‘But you said you knew where the entrance was.’

  ‘I have a very clear mental impression. I believe I could find it without difficulty.’

  ‘Praise the Goddess.’ Maxwell clapped his hands together. ‘Then you will take me to it?’

  ‘Take you to it?’ William laughed uproariously. ‘Leave it out, mister, I’m not even supposed to speak to strange men.’

  18

  The clout William took to the head increased the sum of his knowledge, only by teaching him that Maxwell was not a man to be dealt with in a flippant manner.

  Maxwell spoke at length to William, telling him of his misadventures, of MacGuffin and the stolen soul and the flying chair and the rat ogres of Kakkarta.

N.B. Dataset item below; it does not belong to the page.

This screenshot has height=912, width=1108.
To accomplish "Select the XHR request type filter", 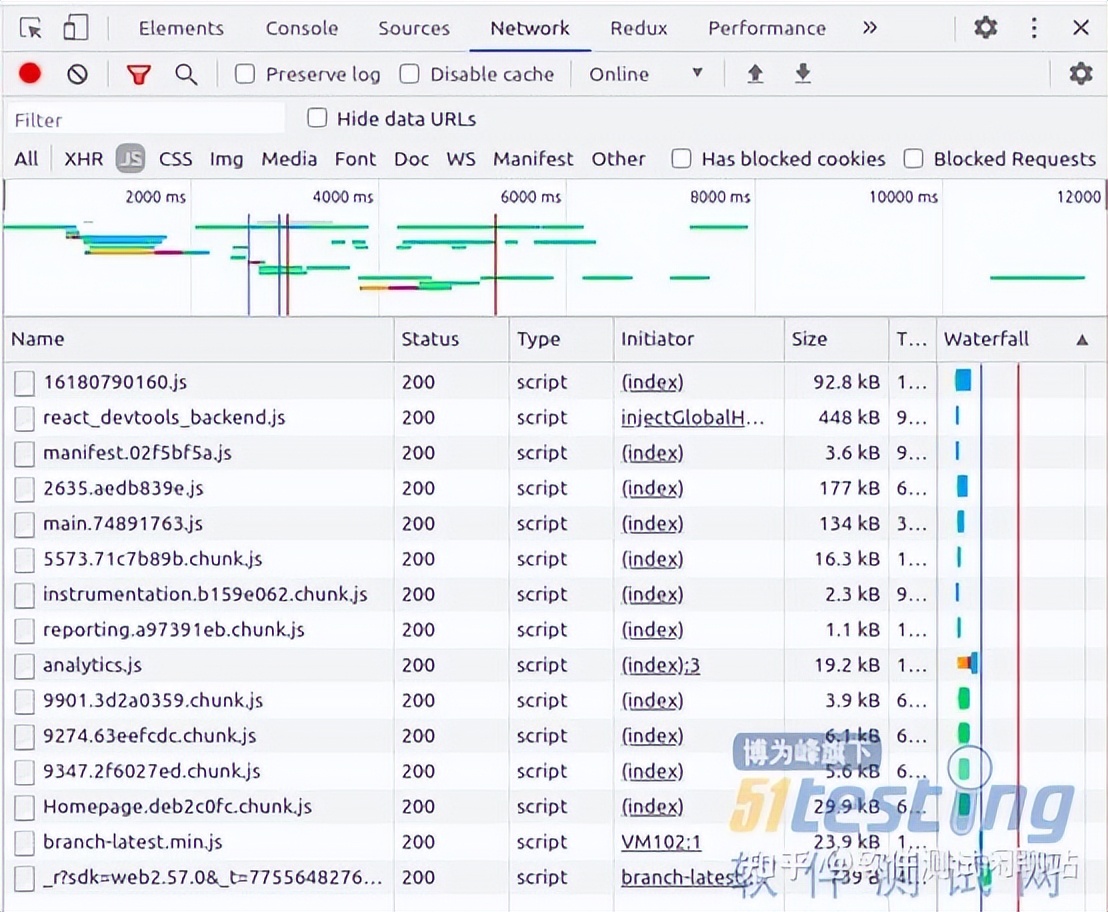I will click(x=83, y=159).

And of the Governor and of the grid.

  William listened with great interest, asking questions here and there. He made it clear to Maxwell that in his opinion it was impossible for one man to take another’s soul. Yet he conceded that his knowledge of magic was scant and that ‘weird shit happens’. He did ask Maxwell why he had lost his faith in the existence of the city, when the Governor of Kakkarta had told him that he was a personal friend of the Sultan.

  Maxwell asked William whether he had ever heard of such a thing as a continuity error. William said he had not.

  The talk of Ewavett and Aodhamm inspired much wonder in the lad, who explained that recently some knowledge had been knocked into him regarding cyborgs and artificial intelligence, but that he had been at a loss to make any sense of it at the time.

  When Maxwell had done with the telling of his tale, William mulled it all over and then agreed without reservation to direct Maxwell at once to the City of Rameer.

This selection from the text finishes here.